Nov. 9 (Bloomberg) -- William Ackman, founder of hedge fund Pershing Square Capital Management LP, will “lose a lot of money” on his bet that Hong Kong will amend its currency peg to the dollar, city Chief Executive Donald Tsang said.
Ackman, who netted more than $1 billion on a six-year short bet against the bond insurer MBIA Inc., said in September that he is buying Hong Kong dollar call options. The wagers will make money if Hong Kong changes its three-decade long linkage to the U.S. dollar and allows the currency to rise or if option prices increase before maturity.
“I think he’s going to lose a lot of money on that,” Tsang, 67, said in a Bloomberg Television interview in New York yesterday. The peg is a “very important anchor underpinning Hong Kong growth and Hong Kong’s monetary stability and we are not going to change,” he said. Tsang fended off a speculative attack to weaken the Hong Kong dollar and break the peg when he was finance secretary during the Asian financial crisis in 1998, a policy that involved $15 billion of stock purchases and proved profitable for the city.
Policy makers have kept the currency at about HK$7.80 per dollar since 1983, linking monetary policy to the U.S. Federal Reserve’s. The city’s consumer prices rose 7.9 percent in July, the fastest pace since 1995, partly because the peg deprives the Hong Kong Monetary Authority the option to raise borrowing costs when the Fed keeps benchmark rates near zero. In 2005, the Hong Kong Monetary Authority committed to limiting the currency’s decline to HK$7.85 per dollar and capping gains at HK$7.75.
Stable Rate Goal
“For a small place like Hong Kong, if there’s political will to keep the peg, they can probably do it,” said Axel Merk, who holds Hong Kong dollars for his funds at Merk Investments LLC in Paolo Alto, California. “If they say: ‘we’ll keep it,’ That’s the end of that. For the time being, I don’t see any tension in that market.”
Stephen Sigmund, a spokesman for Pershing Square, declined to comment.

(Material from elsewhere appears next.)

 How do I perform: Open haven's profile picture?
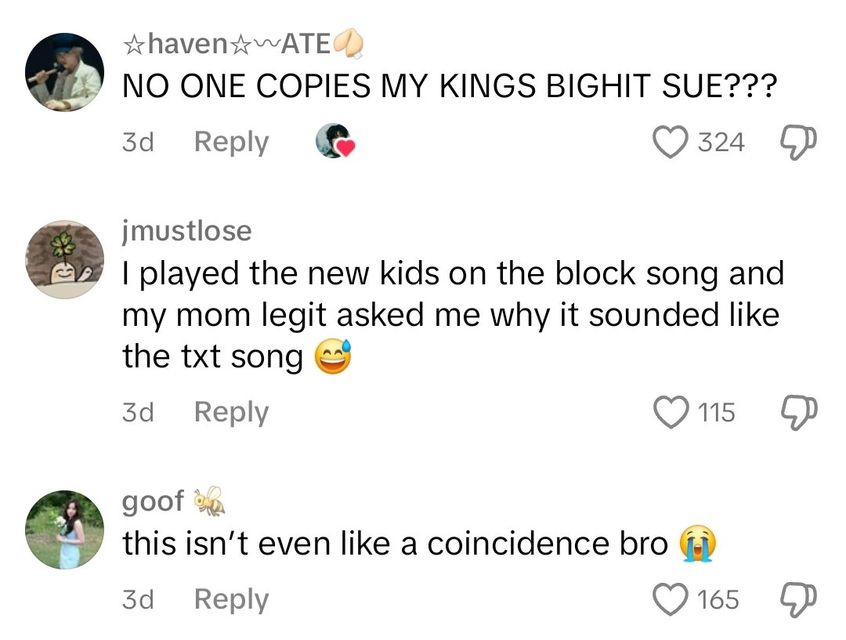63,70
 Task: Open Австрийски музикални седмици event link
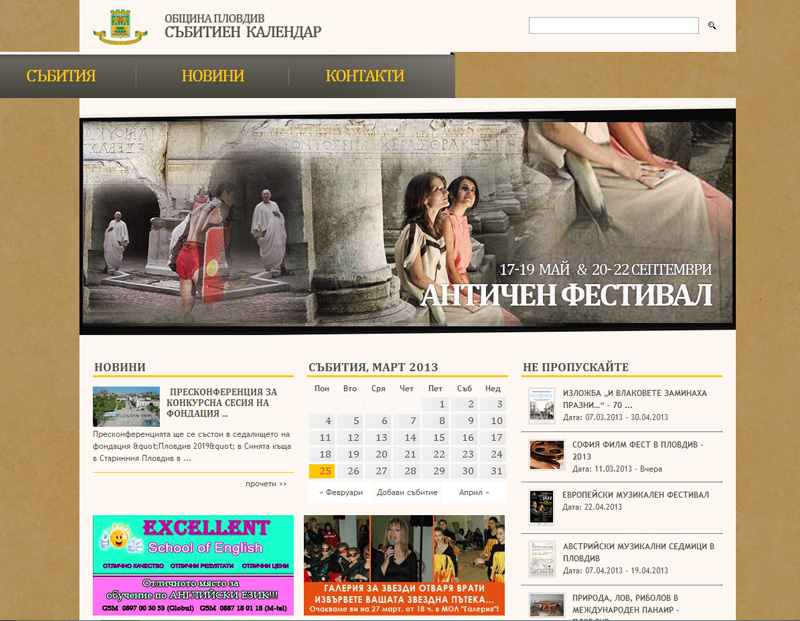[637, 552]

A buyer of call options pays the premium for the contract that gives the investor the right, not the obligation, to purchase the currency at a set price in the future. The investor loses the premium should the currency fail to rise above the agreed upon rates, known as the strike price, at maturity.
Hong Kong needs the peg, which survived the Asian financial crisis in the late 1990s and the global recession three years ago, because the city’s role as a global trade intermediary requires a stable exchange rate, Tsang said.
“We have seen good times and very bad times, but Hong Kong stuck with it,” said Tsang, who will step down as chief executive in June. “We believe it’s going to inspire confidence.”
HSBC Holdings Plc., which owns two of the city’s three biggest banks, expects Hong Kong to keep the peg as the arrangement brings stability to its economy, Paul Mackel, the lender’s head of Asian currency research, said at the Bloomberg Link China Conference in Hong Kong on Oct. 25.
The Hong Kong dollar was little changed at 7.7724 per dollar as of 9:32 a.m. New York time.
The yuan has gained 24 percent against the dollar in the past five years, making the city’s imports from China more expensive. The link will last at least until the yuan becomes fully convertible, “which won’t be tomorrow,” Tsang said in an earlier event in New York on Nov. 7. Hong Kong imported about 45 percent of its food and goods from China in 2011, according to the city’s statistics department.
Hong Kong expects yuan deposits in the city to rise to more than 1 trillion yuan by the end of this year, Financial Secretary John Tsang said in Los Angeles, according to a transcript posted on the government’s website yesterday.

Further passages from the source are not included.